Nathan Osman's Gravatar

Nathan Osman
published Dec. 19, 2012, 8:19 p.m.


Well folks, today Digia has made a very special announcement - Qt 5.0 has been released! This is very exciting considering that it has been 7 years since Qt 4.0 was released. So what's new in this release? This page goes into detail on the new features so I won't waste time pasting them here. Here are just a couple things to whet your appetite:

  • A brand new hardware accelerated graphics engine.
  • Support for a number of C++11 features.
  • Native support for parsing and generating JSON.

Now, the next question becomes... how do we install this in Ubuntu since the latest version in the Quantal repositories is 4.8.3? I'm glad you asked.

Sadly, I have been unable to find a PPA with the final released version of Qt 5.0. So we will have to build it ourselves.

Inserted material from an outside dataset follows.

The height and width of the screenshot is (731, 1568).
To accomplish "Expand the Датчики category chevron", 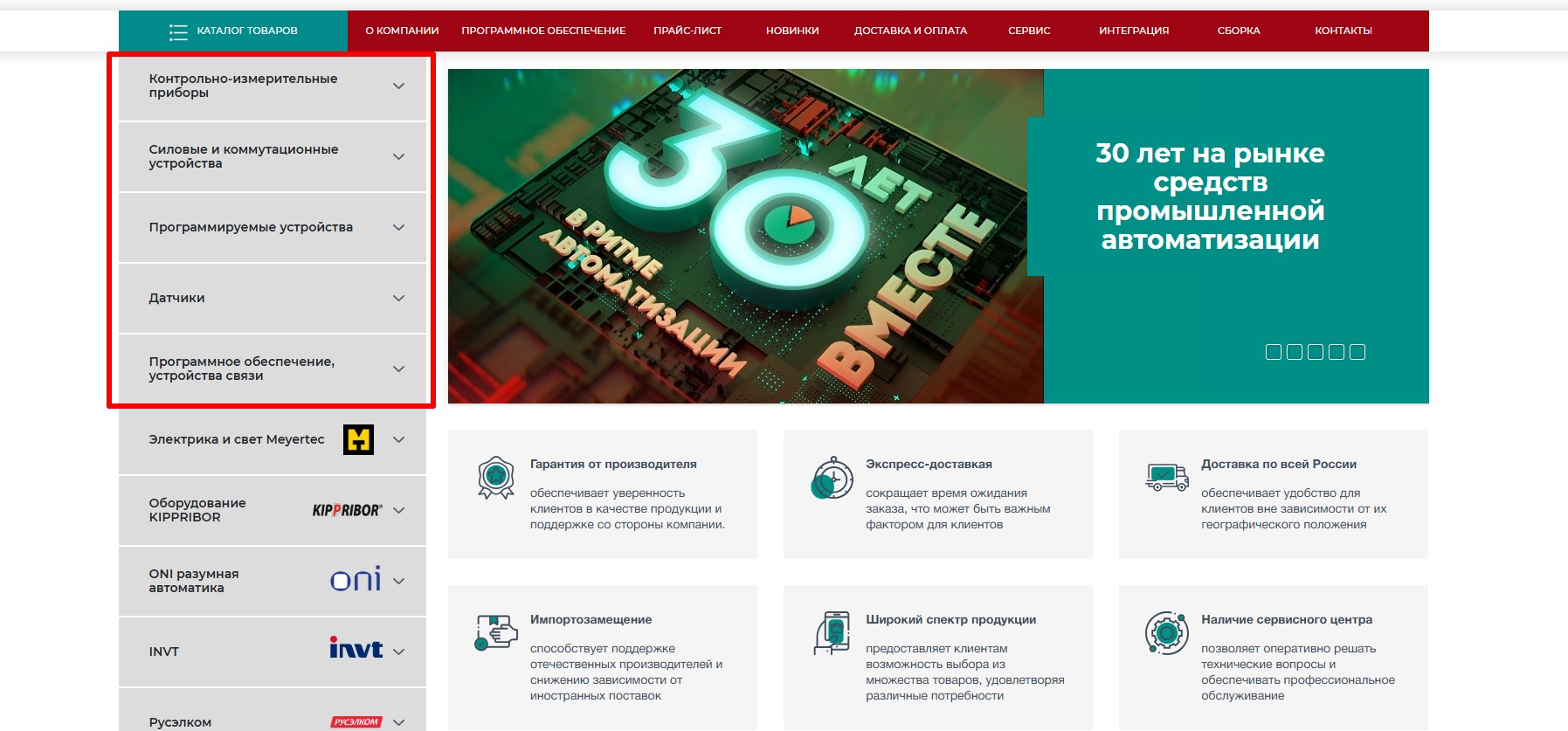I will click(398, 299).
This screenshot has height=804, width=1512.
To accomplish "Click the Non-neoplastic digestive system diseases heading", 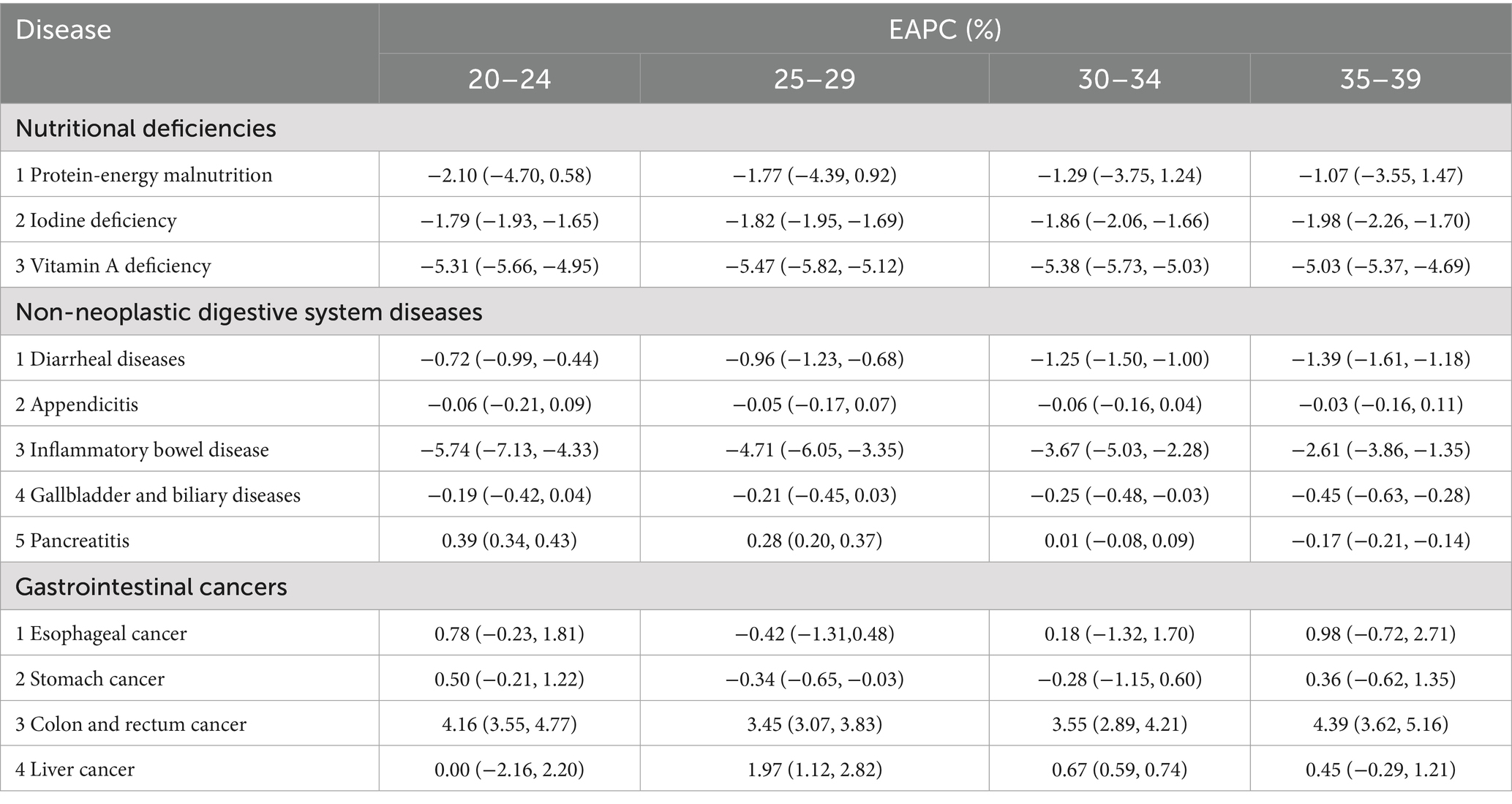I will [249, 312].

Warning: you need a lot of disk space. Just the source code alone is about 650 MB before building.

Begin by opening a terminal and running these commands:

sudo apt-get install build-essential perl python "^libxcb.*" libx11-xcb-dev libglu1-mesa-dev libxrender-dev flex bison gperf libicu-dev libxslt-dev ruby libcups2-dev libgstreamer-plugins-base0.10-dev libssl-dev libpulse-dev libasound2-dev libgtk2.0-dev
wget http://releases.qt-project.org/qt5/5.0.0/single/qt-everywhere-opensource-src-5.0.0.tar.gz
tar -xf qt-everywhere-opensource-src-5.0.0.tar.gz
cd qt-everywhere-opensource-src-5.0.0

Just a quick note to explain what's happening here: basically we're installing the packages we need for building Qt and downloading / extracting the source archive. Feel free to prefix the commands above with cd /tmp if you don't want a bunch of temporary files cluttering up your hard drive when you're done.

Now for the fun part - actually compiling the library. This isn't really as bad as it sounds. The first step is to use the ./configure command to indicate exactly what we want built and how (this will take about one or two minutes):

./configure -opensource -confirm-license -release -nomake tests -nomake examples -nomake demos

There are quite a few options. Here is the complete list as obtained from ./configure --help. In this case, we are skipping debug information (since it uses up even more disk space) and we're not building the examples or demos.

The actual build takes place with this command:

make -j3

Now go make yourself a cup of coffee. This will take some time to complete (a couple of hours on a fast machine). Once the process completes successfully, you can install all of the newly compiled files by running:

sudo make install

That's it! That wasn't so bad, was it?